Everybody in the nine-piece group has an individual look: Busta Rhymes-ish dude with lights in his dreads, flashy guy in a silver jacket with multicolor stars emblazoned into his buzzcut, and in the back the most modestly attired member, dreads pulled back into a tight ponytail and rocking a leopard bodysuit. She hammered on a mighty standup kit with three big bass drums. Two of them looked like big oil drums; the other was a slightly smaller double-headed llamador. The rest of the four-piece live percussion backline included tambora and tambor alegre – the smaller, more rapidfire instruments common to bullerengue, another coastal Colombian sound – and the magical marímbula, which looks like a cross between a Jamaican rhythm box and a big cajon. Lincoln Center’s Viviana Benitez, who programmed this show, described it with a wistful sigh: “It sounds like a big drop of water.” At other times, it could be a big, low-register tabla. Just the beats alone would have been enough for this concert, and this crowd.

But this group is all about the message. Solidarity, resistance, struggle and preservation of ancient Afro-Colombian traditions were persistent, insistent themes throughout the night – with some party rap included. Hailing from San Basilio de Palenque, one of the first free black towns in the Americas, they’re one of very few hip-hop acts anywhere in the world to rap in Palenquero, a mashup of Spanish with African Bantu, Portuguese, French and even a little English. In other words, pretty much everything you would have heard in a portside town south of the equator, two hundred years ago. As with innumerable other indigenous traditions, the conquistadors and their descendants did everything they could to obliterate it: even native speakers take care not to lapse into it in the big city since it’s considered lower-class.

Kombilesa Mi (Palenquero for “my friends”) say the hell with that. They have as many different kinds of flow as any rap group could have: fast-paced party rap, machinegunning verses and singalong choruses with big shouts back and forth between group members and the crowd, and singalongs that draw as much on Mayan as African influences. The beats ranged from a jump rhythm that got the crowd going early on, to a cumbia beat that went over just as well. In over an hour onstage, this crew spoke truth to power, celebrating blackness, local autonomy, community and their own individual identity. Toward the end of the set, they took a handful of slinky detours into bullerengue, with its endless volleys of call-and-response. The result was like New York group Bulla En El Barrio, with an even more thundering drum section and that marímbula, with its irresistible, subterranean “plunk.’ 

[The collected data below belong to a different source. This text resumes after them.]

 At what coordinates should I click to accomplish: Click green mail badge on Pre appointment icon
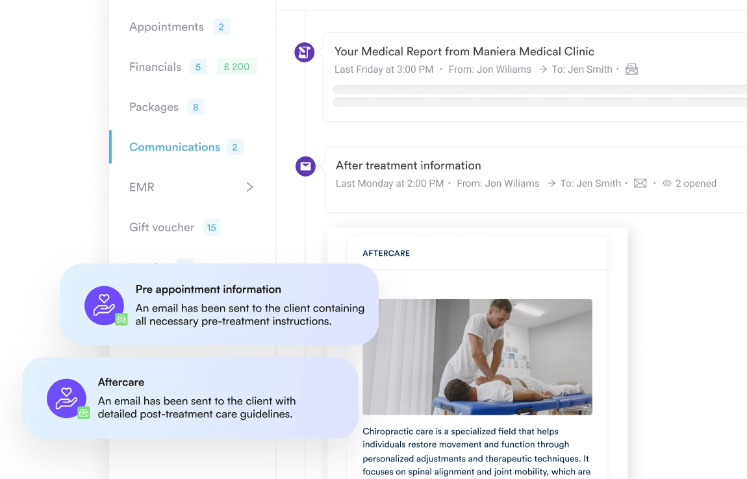[x=121, y=319]
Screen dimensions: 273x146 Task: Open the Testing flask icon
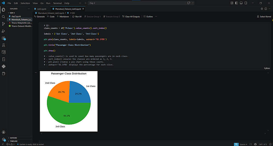point(4,45)
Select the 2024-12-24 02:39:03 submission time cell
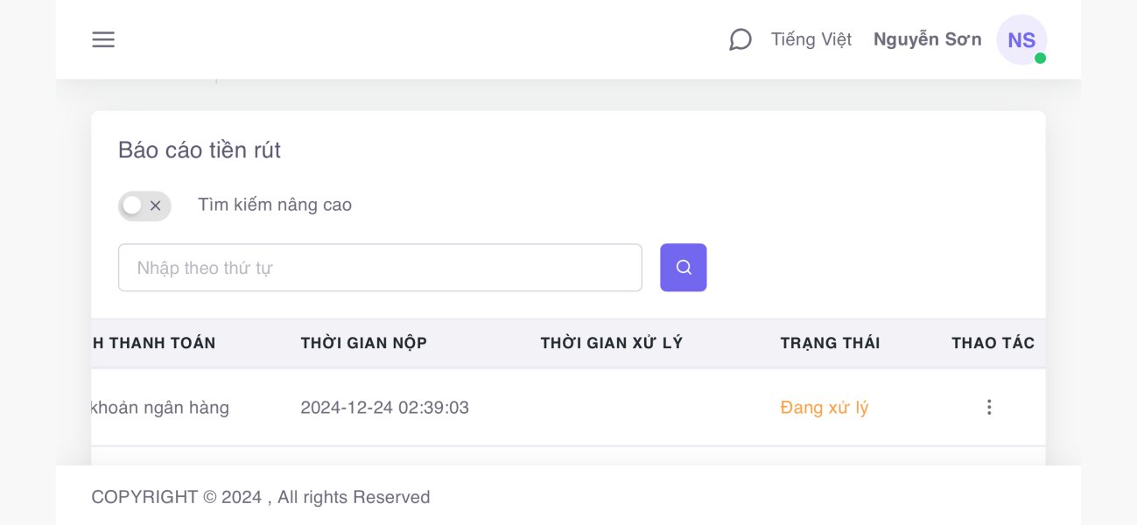 [384, 408]
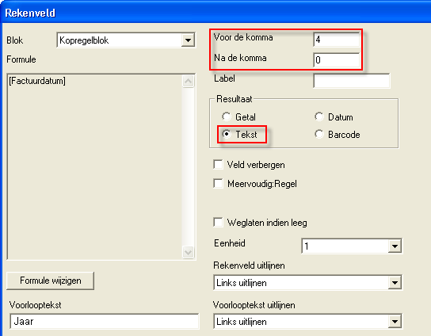The image size is (431, 336).
Task: Click the formula scrollbar up arrow
Action: tap(189, 82)
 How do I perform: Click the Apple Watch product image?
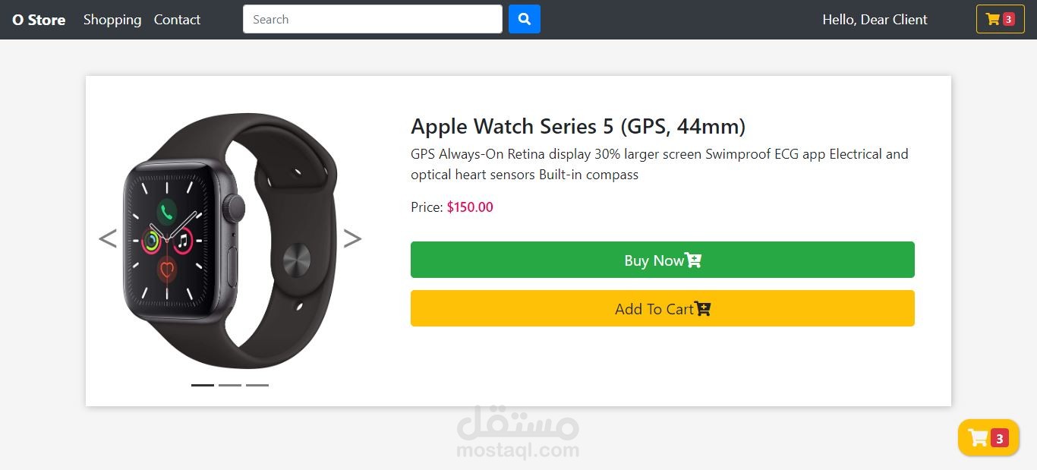(x=228, y=240)
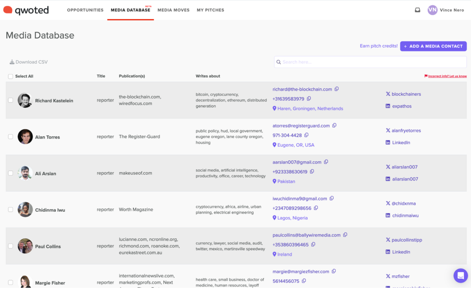Open the inbox tray icon
The width and height of the screenshot is (471, 288).
pyautogui.click(x=417, y=10)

Along with Terraza 7 in Queens, the atrium space at Lincoln Center is one of the very few places in town – and the only Manhattan venue – that regularly has Afro-Colombian music. There are sounds here that represent many other diverse New York communities as well, and the more-or-less-weekly shows at the space on Broadway just north of 62nd St. are free. The next one is Nov 3 at 11 in the morning, a bill designed for families with preschoolers which features violinist Elena Moon Park leading a band playing children’s songs in Korean, Japanese, Mandarin, Tibetan, Taiwanese, Spanish, and also English. If you’re up that early, you ought to get the fam to the space early too since these programs tend to sell out fast.